───── ИЗВЛЕЧЁННЫЙ ТЕКСТ ─────

Николай Троицкий, политический обозреватель РИА Новости.
Ольга Берггольц, чей столетний юбилей приходится на 16 мая, прошла через все испытания, которые посылал советскому человеку ХХ век. Эта красивая хрупкая женщина и поэт - язык не поворачивается назвать ее поэтессой - вынесла столько, сколько не под силу иному крепкому мужику. Но не сломалась и не сдалась.
В 1938 году ее, беременную, арестовали по обвинению в подготовке покушения на товарища Жданова. Пытали, требовали выдать несуществующих сообщников. Она не назвала ни одного имени, себя виновной не признала, в тюремной больнице родила мертвого ребенка.
Еще до ареста одна за другой умерли в младенчестве две ее дочери. Больше детей у Ольги Берггольц не было.
Ее первый муж, поэт Борис Корнилов, автор слов всенародно известной и любимой песни "Нас утро встречает прохладой", был расстрелян как враг народа. Второй муж, литературовед Николай Молчанов, умер в 1941 году от дистрофии. Отца, военно-полевого хирурга, выслали из Ленинграда за немецкую фамилию.

─────

Пожалуйста, продолжите текст об Ольге Берггольц, начав сразу после его последнего предложения.

───── БЛОК ДАННЫХ ─────

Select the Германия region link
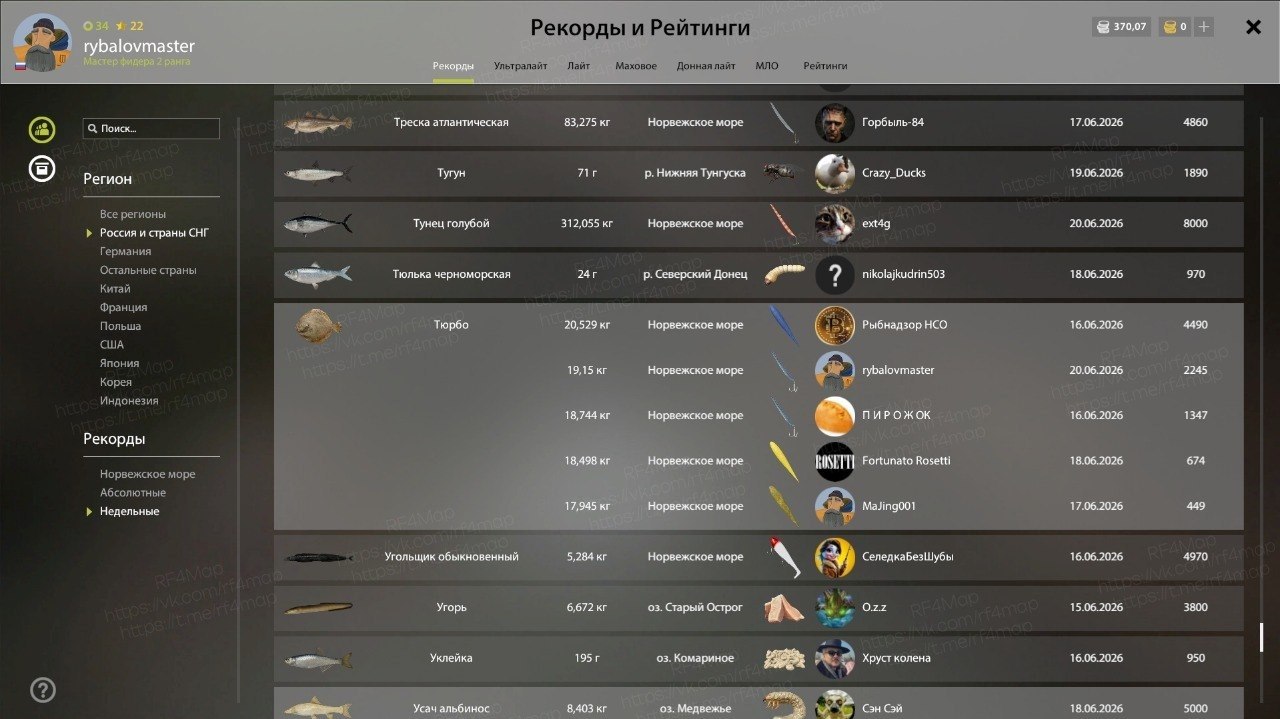Screen dimensions: 1280x719 (x=125, y=252)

─────

• ОТВЕТ:
После всех этих потерь она осталась одна в блокаду. И ей не только хватило мужества выжить самой, но она помогла выжить, выстоять, вытерпеть своим землякам, соседям, товарищам по несчастью.
Ольга Берггольц стала голосом блокадного Ленинграда. Каждый день, из последних сил, валясь с ног - никакого усиленного, дополнительного пайка ей не полагалось, шла на радио, читала свои стихи, разговаривала с людьми, утешала их, произносила оптимистические жизнеутверждающие речи. Выступала не только по радио, но и в цехах, в госпиталях, на передовой под обстрелом.
Можно себе представить, насколько необходимым было само явление этой красивой тридцатилетней женщины перед измученными ленинградцами. И именно ее идеей стало исполнение в блокадном городе Седьмой симфонии Дмитрия Шостаковича, выступление которого по радио Ольга Федоровна подготовила в страшном сентябре 1941 года.
Это тоже была настоящая "дорога жизни", только проложенная через радиоэфир.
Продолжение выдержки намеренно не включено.